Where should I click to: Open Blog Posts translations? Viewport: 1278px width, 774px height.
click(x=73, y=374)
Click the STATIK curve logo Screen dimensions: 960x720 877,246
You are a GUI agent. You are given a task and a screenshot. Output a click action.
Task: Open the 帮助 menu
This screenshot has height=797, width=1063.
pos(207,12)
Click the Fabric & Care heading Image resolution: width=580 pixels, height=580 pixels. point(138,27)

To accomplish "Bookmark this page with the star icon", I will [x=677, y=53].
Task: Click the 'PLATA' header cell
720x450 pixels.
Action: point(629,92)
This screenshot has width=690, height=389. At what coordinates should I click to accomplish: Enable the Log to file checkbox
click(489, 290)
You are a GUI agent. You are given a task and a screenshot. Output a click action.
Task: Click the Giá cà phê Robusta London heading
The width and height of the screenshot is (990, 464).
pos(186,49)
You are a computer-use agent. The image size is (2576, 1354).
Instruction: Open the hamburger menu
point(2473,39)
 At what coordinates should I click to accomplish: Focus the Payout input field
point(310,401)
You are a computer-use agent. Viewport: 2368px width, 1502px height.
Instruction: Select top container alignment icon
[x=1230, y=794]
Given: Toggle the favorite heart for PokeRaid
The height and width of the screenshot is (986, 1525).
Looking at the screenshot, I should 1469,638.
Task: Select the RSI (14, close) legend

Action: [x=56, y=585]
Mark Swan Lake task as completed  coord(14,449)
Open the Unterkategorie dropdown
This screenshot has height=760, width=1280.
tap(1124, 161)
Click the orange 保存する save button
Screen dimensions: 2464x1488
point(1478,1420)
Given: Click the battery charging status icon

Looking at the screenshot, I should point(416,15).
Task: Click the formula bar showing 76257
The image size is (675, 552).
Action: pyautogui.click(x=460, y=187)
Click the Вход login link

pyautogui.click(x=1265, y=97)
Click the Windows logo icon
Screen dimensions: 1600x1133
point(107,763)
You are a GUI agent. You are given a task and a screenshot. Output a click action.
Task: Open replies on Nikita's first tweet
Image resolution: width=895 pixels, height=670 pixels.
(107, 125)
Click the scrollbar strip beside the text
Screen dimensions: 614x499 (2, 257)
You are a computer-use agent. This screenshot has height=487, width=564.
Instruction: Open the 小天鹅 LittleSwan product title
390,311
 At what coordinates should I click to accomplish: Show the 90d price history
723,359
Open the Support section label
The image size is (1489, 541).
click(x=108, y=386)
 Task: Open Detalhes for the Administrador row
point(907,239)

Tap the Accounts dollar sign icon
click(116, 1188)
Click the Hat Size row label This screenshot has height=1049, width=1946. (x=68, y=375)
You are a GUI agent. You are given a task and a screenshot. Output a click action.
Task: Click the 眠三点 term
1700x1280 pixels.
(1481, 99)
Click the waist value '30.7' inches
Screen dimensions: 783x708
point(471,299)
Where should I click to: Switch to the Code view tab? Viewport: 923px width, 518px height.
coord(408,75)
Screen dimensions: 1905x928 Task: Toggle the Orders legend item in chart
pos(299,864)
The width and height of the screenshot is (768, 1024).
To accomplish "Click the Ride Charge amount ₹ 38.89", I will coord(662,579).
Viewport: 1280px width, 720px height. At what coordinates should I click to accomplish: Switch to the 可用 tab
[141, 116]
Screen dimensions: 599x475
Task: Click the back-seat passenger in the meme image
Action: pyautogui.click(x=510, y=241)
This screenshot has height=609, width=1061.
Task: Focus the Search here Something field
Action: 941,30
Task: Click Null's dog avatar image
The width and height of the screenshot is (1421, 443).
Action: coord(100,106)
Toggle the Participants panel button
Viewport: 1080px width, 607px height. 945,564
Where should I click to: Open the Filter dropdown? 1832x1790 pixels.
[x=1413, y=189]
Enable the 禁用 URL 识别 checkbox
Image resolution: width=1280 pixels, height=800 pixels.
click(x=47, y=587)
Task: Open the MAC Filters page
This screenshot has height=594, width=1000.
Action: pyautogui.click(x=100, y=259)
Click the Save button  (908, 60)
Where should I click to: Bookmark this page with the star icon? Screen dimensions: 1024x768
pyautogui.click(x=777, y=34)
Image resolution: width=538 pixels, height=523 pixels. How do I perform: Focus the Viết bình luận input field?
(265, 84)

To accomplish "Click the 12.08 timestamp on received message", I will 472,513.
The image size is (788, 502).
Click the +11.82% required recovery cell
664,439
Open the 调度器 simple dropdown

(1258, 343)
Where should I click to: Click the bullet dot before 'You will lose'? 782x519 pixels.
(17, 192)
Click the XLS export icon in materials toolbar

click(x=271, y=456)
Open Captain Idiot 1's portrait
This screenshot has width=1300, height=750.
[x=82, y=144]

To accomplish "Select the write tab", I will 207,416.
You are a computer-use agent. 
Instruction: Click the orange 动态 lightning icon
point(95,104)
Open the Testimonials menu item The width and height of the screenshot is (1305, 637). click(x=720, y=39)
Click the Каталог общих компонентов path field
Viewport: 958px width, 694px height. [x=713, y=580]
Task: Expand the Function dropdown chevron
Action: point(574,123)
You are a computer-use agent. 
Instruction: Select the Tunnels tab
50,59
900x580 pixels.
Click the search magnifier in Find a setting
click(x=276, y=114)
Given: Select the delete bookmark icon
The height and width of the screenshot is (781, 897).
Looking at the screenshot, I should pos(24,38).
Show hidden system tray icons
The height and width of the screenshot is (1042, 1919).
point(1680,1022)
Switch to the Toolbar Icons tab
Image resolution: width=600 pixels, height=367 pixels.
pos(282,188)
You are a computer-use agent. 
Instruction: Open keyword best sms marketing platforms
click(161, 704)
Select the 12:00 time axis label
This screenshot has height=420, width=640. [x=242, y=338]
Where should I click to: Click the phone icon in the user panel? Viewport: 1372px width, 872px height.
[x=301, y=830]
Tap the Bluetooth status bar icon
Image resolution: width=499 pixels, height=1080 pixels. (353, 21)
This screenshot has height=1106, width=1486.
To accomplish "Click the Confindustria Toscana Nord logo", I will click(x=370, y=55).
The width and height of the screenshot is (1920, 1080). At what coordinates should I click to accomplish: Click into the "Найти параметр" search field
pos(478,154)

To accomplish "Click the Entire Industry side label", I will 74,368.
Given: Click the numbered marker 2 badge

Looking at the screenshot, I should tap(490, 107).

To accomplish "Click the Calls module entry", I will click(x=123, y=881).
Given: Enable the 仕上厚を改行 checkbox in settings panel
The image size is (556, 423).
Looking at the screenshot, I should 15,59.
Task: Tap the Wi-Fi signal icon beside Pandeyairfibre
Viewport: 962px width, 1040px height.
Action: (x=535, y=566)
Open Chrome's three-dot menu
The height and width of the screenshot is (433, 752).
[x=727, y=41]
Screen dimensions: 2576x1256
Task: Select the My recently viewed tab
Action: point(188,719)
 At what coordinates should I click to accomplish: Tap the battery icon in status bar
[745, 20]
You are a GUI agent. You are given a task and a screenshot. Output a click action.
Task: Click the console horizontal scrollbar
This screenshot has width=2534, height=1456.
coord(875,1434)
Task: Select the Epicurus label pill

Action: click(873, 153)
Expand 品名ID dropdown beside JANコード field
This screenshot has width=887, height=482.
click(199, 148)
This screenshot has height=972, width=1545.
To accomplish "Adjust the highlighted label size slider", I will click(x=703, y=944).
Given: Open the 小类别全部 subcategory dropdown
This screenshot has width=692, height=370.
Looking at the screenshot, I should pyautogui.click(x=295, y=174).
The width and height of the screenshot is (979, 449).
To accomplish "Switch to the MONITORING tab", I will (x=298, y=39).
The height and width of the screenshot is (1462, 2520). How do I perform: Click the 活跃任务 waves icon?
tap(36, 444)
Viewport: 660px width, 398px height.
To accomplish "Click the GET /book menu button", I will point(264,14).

####################

**Work to do**
Give everything from the line containing "Task: Open the MAC Filters page" down to the line containing "pyautogui.click(x=777, y=34)" as a two-column CSV with the header instruction,response. Make one row per record, putting its text and its answer each in a single quoted field with line breaks turned into spaces.

**Answer for the task**
instruction,response
"Task: Open the MAC Filters page This screenshot has height=594, width=1000.","Action: pyautogui.click(x=100, y=259)"
"Click the Save button","(908, 60)"
"Where should I click to: Bookmark this page with the star icon? Screen dimensions: 1024x768","pyautogui.click(x=777, y=34)"